TAREFA — Por favor, copie do relato da velejada o trecho de "Ficamos indo e" até "formando pequenos redemoinhos.", trocando "rajadas" por "lufadas".

TRECHO PARA LEITURA —
------------------------

O Betão do Pangeia vinha logo atrás e mais por fora do Campeche e recém havíamos falado da possibilidade de aproximação da nuvem de vento.

Ele estava com a proa lá para os lados das Moleques do Sul e ali permaneceu, pois não haveria tempo de buscar abrigo.

Estávamos a apenas duas milhas da Armação quando a nuvem chegou trazendo o vento forte.

A chuva forte tocada com vento chegou parecendo tiros de calibre 22mm.

Mal dava para ficar de olhos abertos. Só de óculos para suportar!

Escola de Vela Oceano – rumo à Lagoinha depois da primeira acalmada

Seguramos no motor atrás do costão da praia do Matadeiro por quase uma hora.

Ficamos indo e voltando, comendo e conversando enquanto assistíamos aquele belíssimo espetáculo da natureza.

Enquanto isto, lá fora, os barcos menores da regata lutavam para resistir à força dos ventos. Alguns sem velas, outros velejando com as genoas semi abertas e outros motorando com as genoas batendo por não terem sido enroladas a tempo.

As rajadas em mar aberto alcançaram os 42kt (medido), mas na aceleração da descida nos costões, tranquilamente alcançaram os 50kt (observado).

A água do mar era sugada para cima formando pequenos redemoinhos.

Estávamos em uma situação bastante confortável abrigados das ondas de vento, mas não podíamos dizer o mesmo dos nossos amigos da regata.

O vento deu uma trégua e avançamos uma enseada em direção ao sul, como se fosse uma jogada de xadrez.

Conseguimos alcançar a Lagoinha do Leste.

Que lugar lindo!

A formação de pedras e a altura dos costões não se parecem com nada que a gente vê em toda volta da ilha.

A praia é uma das mais bonitas da região e o acesso é feito por trilhas ou por barcos.                           

Escola de Vela Oceano – costão sul da Lagoinha

Dali dá para contemplar bem de frente as Moleques do Sul que são as ilhas mais afastadas do extremo SE da Ilha de Santa Catarina.

Esperamos mais uma baixada do vento e tocamos pau no motor rumando para as Ilhas Irmãs que ficam entre o Pântano do Sul e a Praia dos Naufragados.

De genoa aberta e motor ajudando a empurrar, vencíamos pouco a pouco aquelas ondas curtas e picadas que vinham do sul.     

Escola de Vela Oceano – genoa e motor para vencer o costão do Pântano

Muitos barcos de pesca aproveitaram o embate das Ilhas Irmãs (Irmã do Meio é a mais abrigada) e ali permaneciam fundeados.

------------------------

MATERIAL APRESENTADO —

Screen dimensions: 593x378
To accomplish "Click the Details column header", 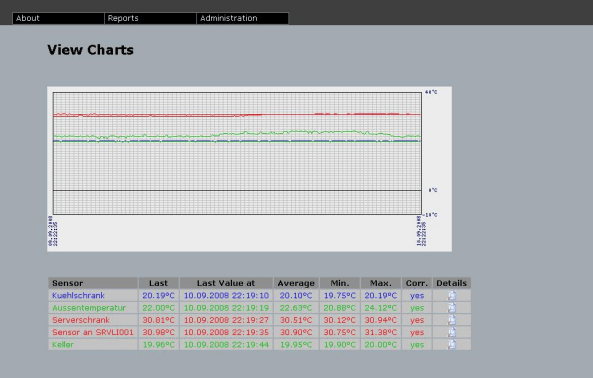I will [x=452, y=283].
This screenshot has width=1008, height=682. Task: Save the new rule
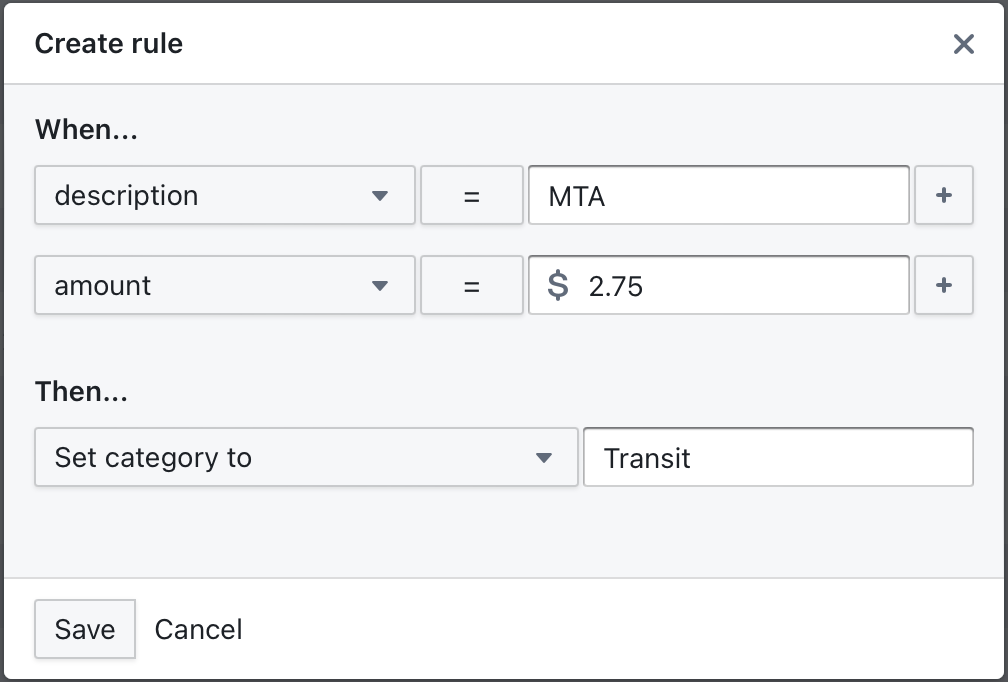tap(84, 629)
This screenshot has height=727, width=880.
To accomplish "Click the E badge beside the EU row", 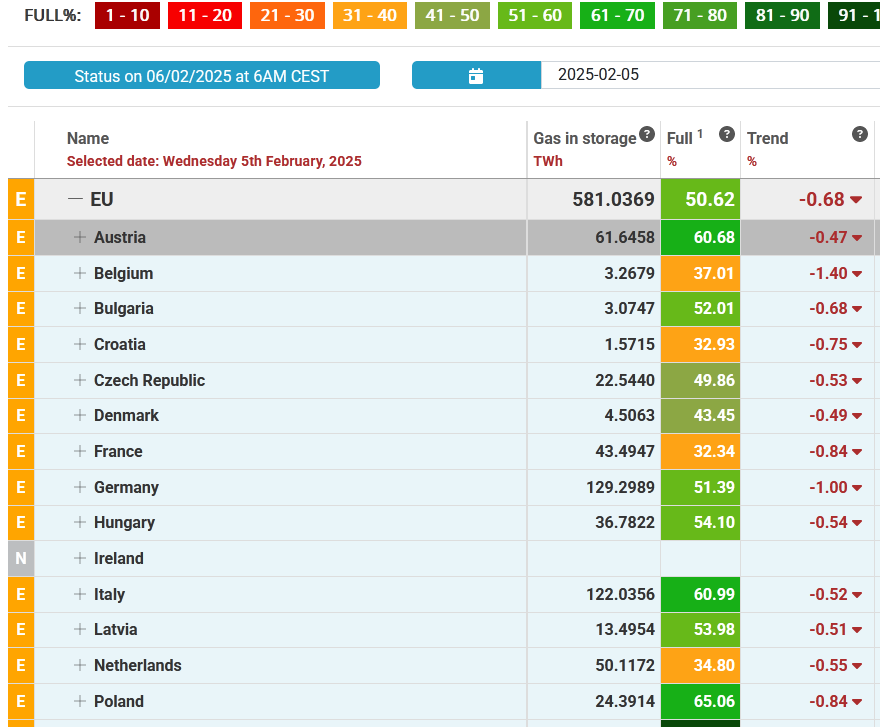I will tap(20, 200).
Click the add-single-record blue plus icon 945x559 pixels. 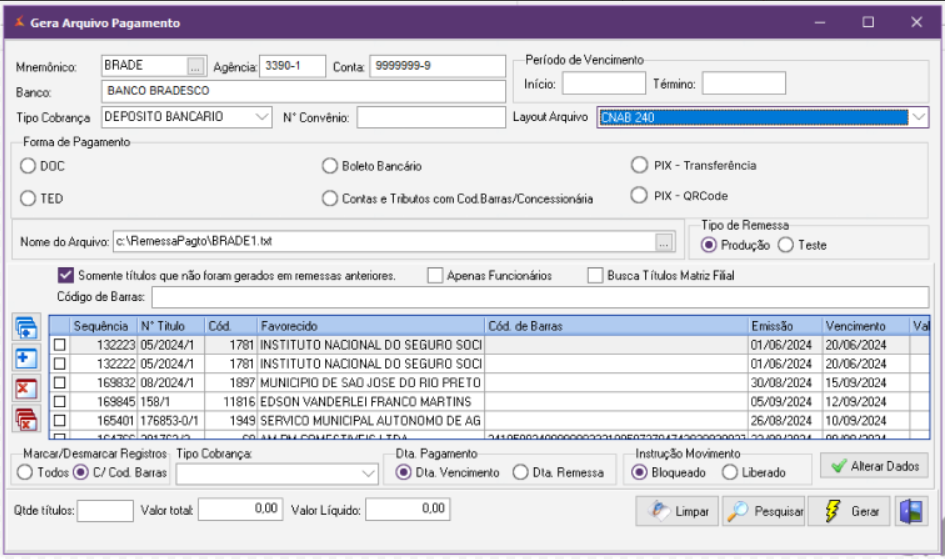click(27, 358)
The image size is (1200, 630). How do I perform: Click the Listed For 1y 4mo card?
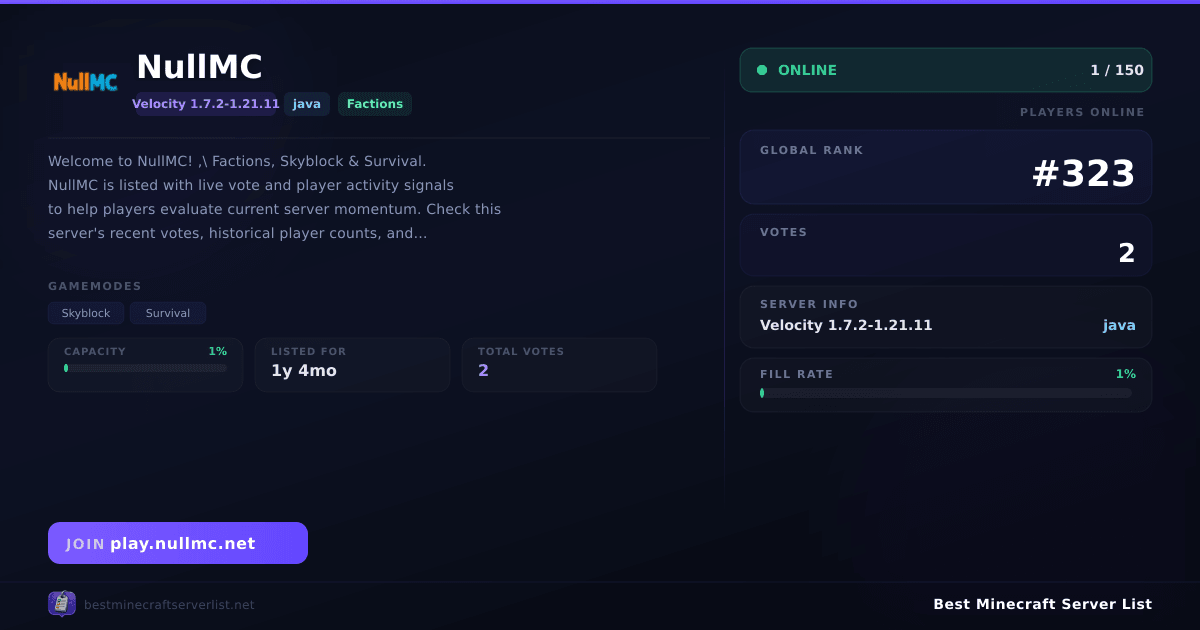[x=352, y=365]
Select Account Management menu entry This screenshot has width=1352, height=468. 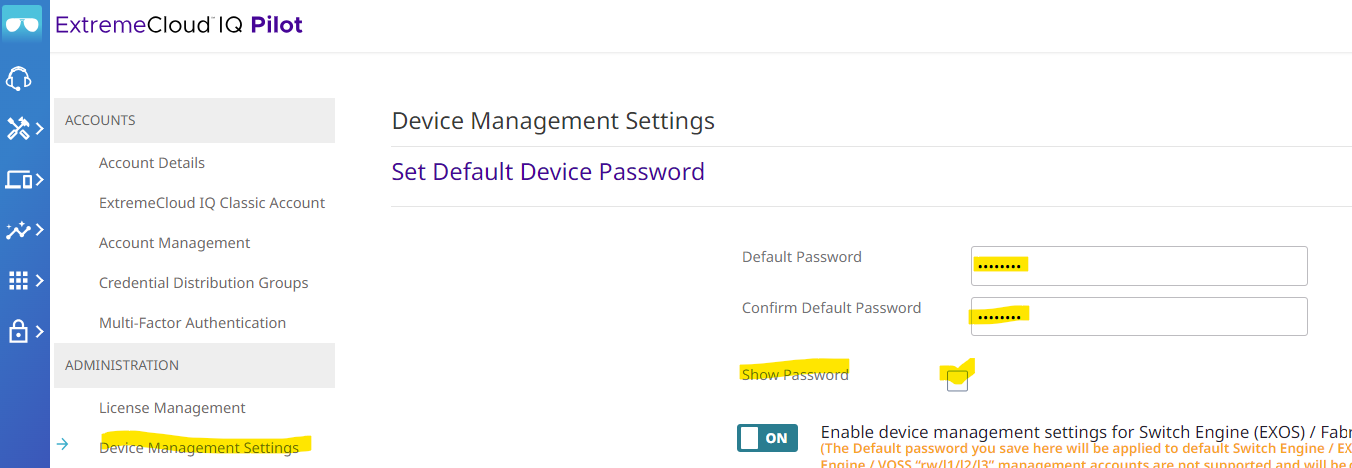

------------------------

RESPOSTA À TAREFA —
Ficamos indo e voltando, comendo e conversando enquanto assistíamos aquele belíssimo espetáculo da natureza.

Enquanto isto, lá fora, os barcos menores da regata lutavam para resistir à força dos ventos. Alguns sem velas, outros velejando com as genoas semi abertas e outros motorando com as genoas batendo por não terem sido enroladas a tempo.

As lufadas em mar aberto alcançaram os 42kt (medido), mas na aceleração da descida nos costões, tranquilamente alcançaram os 50kt (observado).

A água do mar era sugada para cima formando pequenos redemoinhos.